In practice, things are never that simple, of course. I think I've mentioned here before how some of the major science publishers have only just begun opening their archives to text mining. There's also the issue of images: current software can usually handle text without serious issues but extracting meaningful data from figures is conceptually problematic. Scientists just aren't consistent when it comes to presenting their data. That's a good thing, really, as it they often have to focus on different aspects of their results; nature (or Nature, for that matter) just isn't always as consistent as we'd like it to be.

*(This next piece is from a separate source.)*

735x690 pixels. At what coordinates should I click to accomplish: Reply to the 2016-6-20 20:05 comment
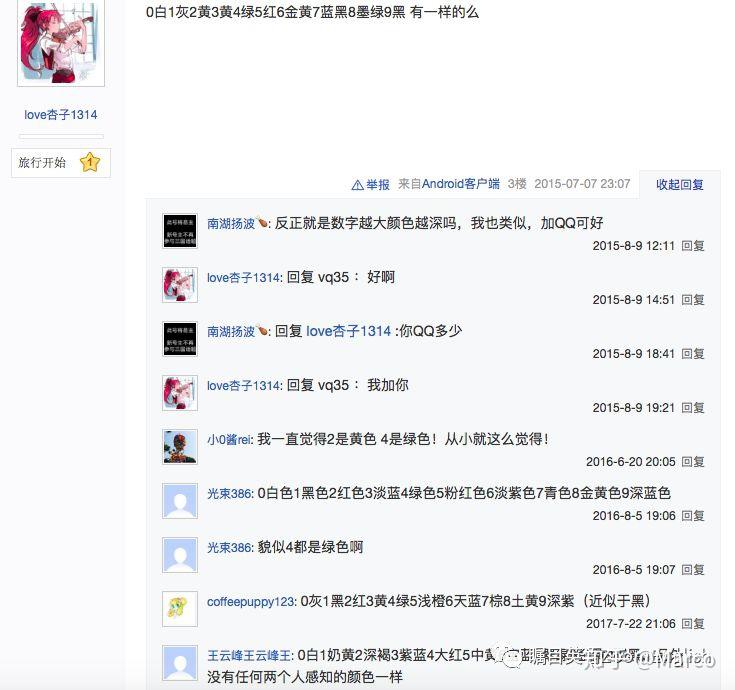(693, 462)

A paper posted to arXiv recently by Kuhn et al proposes one strategy for extracting data from images in scientific papers. They focused on gel images. These kinds of figures are great because they're generally just photos with sets of horizontal bands in them. The placement of the bands determines their relative size, so as long as a size standard is present, there's one bit of easy data already. The tricky part is knowing what's actually present on the gel. Even when we know that, the gel images are often too data-rich to tease apart every apparent result. As the authors say, "...the text rarely mentions all these relations in an explicit way, and the image is therefore the only accessible source."
So how well does it work? Not terribly well yet, at least because it's still incomplete. The issue of inconsistent labeling remains; the authors' approach works passably as long as figures are neatly labeled with gene or protein names. This kind of approach and others like it may eventually mean authors have to consider image mining when designing figures. They could, of course, just have fun with the image mining and write out all their labels by hand.